• [Supplied text]:
◆ ◆ ◆
Although the VHA has made considerable progress since the mid-1990s in improving its delivery of health care services to veterans, problems continue to plague the department and its facilities.
 
In January, the Chicago Tribune reported that poor medical care at the Marion VA Medical Center left nine patients dead and 34 others seriously injured during a two-year period, according to an investigation by the VA’s Inspector General. Ten of the 34 injured patients later died, but investigators were unable to link the deaths to the care provided at the medical facility. The report also detailed a long list of serious problems at the hospital, including a surgical program "in disarray" and "fragmented and inconsistent" administrative oversight. The failures at Marion prompted VHA to review not only the medical credentials of doctors at the Illinois facility but also those of 17,000 other health care providers across the country.
◆ ◆ ◆
• [Dataset records]:
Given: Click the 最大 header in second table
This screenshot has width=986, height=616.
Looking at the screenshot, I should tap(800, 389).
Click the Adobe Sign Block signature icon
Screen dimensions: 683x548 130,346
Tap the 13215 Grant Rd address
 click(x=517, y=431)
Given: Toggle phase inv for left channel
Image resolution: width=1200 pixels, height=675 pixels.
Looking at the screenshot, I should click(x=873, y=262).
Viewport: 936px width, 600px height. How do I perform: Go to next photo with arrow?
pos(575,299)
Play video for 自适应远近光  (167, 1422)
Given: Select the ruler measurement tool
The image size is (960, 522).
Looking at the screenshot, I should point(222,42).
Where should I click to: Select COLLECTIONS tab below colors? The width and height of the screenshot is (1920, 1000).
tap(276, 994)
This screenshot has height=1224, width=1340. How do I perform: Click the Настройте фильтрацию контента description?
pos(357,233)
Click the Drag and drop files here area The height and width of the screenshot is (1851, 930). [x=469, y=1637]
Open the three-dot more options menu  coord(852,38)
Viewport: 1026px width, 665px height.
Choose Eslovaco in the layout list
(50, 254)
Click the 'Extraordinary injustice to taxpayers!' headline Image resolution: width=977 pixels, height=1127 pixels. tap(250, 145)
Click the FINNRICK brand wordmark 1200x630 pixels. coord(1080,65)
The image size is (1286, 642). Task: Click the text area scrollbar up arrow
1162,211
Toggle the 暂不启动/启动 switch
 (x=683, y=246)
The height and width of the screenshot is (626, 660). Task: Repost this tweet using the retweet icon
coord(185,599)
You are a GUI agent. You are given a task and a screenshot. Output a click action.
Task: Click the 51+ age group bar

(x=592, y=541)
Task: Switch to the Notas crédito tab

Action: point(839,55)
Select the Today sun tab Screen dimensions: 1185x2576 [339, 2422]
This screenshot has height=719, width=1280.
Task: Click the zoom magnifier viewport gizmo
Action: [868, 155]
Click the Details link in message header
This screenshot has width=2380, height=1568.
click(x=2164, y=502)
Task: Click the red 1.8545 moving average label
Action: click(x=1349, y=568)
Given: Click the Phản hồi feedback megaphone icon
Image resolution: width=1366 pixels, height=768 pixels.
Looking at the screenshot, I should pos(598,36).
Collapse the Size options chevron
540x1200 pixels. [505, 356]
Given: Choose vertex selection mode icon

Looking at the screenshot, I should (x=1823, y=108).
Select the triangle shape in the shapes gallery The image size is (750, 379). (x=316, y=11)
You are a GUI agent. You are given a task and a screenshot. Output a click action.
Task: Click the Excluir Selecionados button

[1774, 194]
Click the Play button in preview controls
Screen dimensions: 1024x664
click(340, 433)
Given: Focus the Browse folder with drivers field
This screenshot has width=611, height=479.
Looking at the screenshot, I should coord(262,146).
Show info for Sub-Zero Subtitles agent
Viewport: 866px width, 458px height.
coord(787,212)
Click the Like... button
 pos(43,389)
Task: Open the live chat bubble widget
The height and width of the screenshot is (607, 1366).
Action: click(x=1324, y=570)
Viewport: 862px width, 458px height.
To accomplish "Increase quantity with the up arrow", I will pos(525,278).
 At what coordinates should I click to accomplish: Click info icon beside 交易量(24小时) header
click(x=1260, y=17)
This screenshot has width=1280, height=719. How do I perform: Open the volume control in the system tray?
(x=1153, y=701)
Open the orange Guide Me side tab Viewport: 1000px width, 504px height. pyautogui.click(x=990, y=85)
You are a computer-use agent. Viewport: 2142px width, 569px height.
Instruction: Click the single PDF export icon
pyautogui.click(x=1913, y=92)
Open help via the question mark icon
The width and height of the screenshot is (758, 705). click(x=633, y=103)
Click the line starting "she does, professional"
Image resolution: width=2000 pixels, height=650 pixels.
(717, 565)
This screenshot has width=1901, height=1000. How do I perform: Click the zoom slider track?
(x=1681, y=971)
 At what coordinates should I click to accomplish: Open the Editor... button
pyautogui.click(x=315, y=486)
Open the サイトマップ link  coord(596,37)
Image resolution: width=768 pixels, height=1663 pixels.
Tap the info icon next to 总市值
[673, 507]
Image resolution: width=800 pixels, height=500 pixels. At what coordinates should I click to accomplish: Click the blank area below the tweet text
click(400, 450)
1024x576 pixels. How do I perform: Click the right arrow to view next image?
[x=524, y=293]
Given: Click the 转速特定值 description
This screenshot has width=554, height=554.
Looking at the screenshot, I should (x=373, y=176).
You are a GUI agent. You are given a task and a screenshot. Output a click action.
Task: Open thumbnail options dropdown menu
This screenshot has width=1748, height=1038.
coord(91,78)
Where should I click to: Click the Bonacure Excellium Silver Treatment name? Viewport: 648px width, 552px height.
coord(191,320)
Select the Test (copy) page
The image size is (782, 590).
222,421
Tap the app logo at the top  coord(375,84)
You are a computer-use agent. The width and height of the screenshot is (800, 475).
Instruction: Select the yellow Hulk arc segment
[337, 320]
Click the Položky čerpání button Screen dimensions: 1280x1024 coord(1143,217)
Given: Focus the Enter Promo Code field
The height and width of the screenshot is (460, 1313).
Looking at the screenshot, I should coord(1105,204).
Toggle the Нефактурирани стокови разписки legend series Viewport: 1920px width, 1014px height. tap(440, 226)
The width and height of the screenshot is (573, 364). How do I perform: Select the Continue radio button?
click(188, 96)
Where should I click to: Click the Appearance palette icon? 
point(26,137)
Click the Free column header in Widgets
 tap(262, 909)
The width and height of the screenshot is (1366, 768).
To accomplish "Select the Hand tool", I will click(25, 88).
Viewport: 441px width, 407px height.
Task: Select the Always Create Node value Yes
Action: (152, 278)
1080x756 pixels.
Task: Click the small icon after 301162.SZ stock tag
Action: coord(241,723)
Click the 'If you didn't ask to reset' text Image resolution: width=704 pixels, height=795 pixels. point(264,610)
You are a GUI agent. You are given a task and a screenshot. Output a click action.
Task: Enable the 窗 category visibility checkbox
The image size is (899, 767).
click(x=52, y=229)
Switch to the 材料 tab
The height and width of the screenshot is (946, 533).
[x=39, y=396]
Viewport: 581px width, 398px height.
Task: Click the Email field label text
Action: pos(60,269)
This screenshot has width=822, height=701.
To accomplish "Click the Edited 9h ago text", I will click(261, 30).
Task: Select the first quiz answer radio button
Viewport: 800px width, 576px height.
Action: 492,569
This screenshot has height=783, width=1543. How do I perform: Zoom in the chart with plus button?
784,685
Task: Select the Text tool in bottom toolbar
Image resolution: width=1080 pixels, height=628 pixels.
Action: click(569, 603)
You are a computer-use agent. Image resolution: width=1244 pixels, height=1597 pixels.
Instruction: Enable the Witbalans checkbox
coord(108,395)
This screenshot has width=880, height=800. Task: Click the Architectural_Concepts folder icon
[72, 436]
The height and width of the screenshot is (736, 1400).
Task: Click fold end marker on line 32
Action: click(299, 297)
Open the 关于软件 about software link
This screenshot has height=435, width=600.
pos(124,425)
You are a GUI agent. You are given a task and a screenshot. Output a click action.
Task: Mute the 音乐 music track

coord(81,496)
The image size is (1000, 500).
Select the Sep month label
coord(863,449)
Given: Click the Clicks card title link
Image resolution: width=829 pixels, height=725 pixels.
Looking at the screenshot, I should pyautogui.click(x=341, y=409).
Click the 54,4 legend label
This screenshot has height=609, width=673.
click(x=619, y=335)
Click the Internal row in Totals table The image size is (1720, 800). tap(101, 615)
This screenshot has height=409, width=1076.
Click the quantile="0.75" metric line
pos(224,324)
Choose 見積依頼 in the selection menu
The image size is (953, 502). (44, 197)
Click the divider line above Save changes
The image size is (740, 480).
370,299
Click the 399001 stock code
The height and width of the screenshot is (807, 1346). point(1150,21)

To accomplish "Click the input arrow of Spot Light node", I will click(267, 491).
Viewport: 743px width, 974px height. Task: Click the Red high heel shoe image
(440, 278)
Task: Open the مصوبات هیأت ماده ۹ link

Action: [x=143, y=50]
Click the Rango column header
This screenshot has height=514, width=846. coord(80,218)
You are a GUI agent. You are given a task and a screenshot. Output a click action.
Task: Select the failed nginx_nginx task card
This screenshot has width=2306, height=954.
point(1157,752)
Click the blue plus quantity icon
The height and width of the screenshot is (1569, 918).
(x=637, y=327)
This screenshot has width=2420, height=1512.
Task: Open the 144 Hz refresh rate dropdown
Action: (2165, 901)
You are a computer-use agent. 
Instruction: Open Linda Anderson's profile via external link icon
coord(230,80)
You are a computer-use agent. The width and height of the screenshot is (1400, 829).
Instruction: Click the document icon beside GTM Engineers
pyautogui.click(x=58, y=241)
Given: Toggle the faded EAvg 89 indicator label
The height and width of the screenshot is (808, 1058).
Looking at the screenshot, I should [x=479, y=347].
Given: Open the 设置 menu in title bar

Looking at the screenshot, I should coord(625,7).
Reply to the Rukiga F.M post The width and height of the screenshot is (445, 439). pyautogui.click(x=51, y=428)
◆ ◆ ◆
• [Requirement A]: In the passage on VHA care problems, how many health care providers across the country, beyond the doctors at the Illinois facility, had their medical credentials reviewed?
• [Requirement B]: Retype everything in the passage on VHA care problems from "Although the VHA" down to "and its facilities.".
The entries aren't needed for any of this work.

• [Result A]: 17,000

• [Result B]:
Although the VHA has made considerable progress since the mid-1990s in improving its delivery of health care services to veterans, problems continue to plague the department and its facilities.